Task to carry out
Say how many lines in the records hold the word "computer", and give nothing but that number.

Task input
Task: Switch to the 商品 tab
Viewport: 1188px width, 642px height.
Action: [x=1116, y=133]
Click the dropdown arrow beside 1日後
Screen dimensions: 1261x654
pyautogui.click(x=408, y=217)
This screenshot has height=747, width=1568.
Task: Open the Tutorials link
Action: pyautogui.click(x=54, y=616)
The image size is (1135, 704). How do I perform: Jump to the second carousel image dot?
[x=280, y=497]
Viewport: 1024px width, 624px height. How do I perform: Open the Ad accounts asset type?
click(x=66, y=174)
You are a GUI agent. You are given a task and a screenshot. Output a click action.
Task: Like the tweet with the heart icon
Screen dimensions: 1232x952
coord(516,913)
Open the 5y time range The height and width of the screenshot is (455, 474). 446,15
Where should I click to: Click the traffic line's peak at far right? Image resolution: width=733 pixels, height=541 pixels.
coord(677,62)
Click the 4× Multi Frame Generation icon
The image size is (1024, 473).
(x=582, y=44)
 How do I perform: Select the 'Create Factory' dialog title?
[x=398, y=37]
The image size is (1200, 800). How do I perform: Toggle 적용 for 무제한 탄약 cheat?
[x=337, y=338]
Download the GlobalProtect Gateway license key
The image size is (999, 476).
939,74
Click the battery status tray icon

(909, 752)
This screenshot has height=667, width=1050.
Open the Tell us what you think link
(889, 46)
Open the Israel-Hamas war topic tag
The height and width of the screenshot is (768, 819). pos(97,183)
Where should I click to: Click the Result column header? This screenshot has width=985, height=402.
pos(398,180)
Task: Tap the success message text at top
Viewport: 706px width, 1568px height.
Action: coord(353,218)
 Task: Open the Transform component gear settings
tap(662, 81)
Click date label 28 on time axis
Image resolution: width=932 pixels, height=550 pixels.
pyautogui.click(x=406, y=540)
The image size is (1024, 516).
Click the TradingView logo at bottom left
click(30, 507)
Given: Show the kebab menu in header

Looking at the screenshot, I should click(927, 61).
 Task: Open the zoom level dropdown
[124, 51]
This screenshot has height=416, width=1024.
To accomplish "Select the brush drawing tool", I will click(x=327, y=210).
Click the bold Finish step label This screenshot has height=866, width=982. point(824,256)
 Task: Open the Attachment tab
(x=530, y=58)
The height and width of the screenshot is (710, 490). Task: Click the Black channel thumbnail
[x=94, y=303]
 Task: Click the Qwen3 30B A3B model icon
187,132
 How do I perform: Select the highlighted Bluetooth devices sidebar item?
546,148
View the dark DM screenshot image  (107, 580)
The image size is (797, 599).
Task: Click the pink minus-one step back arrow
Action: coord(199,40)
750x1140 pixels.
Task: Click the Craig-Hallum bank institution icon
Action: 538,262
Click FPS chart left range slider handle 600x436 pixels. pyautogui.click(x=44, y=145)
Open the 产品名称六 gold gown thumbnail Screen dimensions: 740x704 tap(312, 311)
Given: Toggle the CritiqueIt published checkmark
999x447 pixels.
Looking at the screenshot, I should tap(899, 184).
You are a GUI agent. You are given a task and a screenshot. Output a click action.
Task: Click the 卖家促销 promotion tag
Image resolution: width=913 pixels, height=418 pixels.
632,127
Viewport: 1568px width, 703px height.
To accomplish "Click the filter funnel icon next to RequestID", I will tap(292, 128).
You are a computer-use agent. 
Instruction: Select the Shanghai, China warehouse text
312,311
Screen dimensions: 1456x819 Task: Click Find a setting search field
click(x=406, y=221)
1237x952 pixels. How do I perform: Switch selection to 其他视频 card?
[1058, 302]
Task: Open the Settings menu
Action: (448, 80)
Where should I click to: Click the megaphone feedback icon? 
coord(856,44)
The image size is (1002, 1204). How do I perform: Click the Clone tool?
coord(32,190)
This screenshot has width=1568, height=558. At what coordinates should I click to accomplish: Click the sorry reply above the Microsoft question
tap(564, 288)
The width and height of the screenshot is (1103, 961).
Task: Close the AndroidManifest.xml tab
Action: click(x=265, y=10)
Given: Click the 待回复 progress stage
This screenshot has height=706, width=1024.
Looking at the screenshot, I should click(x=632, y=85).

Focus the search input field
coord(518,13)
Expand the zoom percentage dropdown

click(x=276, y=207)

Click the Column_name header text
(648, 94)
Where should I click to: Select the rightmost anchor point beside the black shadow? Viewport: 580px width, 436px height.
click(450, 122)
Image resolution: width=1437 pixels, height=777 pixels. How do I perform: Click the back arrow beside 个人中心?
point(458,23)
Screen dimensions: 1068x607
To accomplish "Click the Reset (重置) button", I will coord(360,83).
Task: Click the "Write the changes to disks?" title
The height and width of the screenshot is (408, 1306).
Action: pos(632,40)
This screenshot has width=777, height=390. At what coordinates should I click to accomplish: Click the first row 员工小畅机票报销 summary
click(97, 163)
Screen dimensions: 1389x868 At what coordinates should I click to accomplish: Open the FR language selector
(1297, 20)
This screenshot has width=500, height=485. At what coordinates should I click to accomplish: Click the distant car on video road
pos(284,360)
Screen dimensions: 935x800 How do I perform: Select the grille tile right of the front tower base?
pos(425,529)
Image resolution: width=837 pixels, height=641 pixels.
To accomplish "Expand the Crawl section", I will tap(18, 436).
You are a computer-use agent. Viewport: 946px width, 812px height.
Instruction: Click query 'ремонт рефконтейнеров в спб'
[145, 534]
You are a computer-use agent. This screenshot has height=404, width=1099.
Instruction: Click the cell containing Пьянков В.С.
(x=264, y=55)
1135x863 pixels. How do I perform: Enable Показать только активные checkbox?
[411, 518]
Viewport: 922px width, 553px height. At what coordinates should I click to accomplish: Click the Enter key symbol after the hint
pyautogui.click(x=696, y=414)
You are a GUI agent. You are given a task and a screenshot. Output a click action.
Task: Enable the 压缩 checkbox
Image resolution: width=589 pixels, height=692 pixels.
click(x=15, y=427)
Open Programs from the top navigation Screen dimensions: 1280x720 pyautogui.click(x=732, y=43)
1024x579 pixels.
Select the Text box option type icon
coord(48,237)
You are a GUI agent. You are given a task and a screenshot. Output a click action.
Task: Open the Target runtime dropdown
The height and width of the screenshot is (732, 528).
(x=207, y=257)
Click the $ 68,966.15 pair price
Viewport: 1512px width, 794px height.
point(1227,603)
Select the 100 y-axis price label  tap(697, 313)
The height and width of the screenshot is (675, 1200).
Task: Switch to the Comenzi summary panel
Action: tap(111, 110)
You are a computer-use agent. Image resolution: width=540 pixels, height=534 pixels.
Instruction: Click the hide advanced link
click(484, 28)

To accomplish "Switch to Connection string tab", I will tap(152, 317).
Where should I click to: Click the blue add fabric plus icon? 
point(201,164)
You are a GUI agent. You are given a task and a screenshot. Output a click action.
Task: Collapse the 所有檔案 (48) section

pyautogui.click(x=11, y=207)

Answer box
4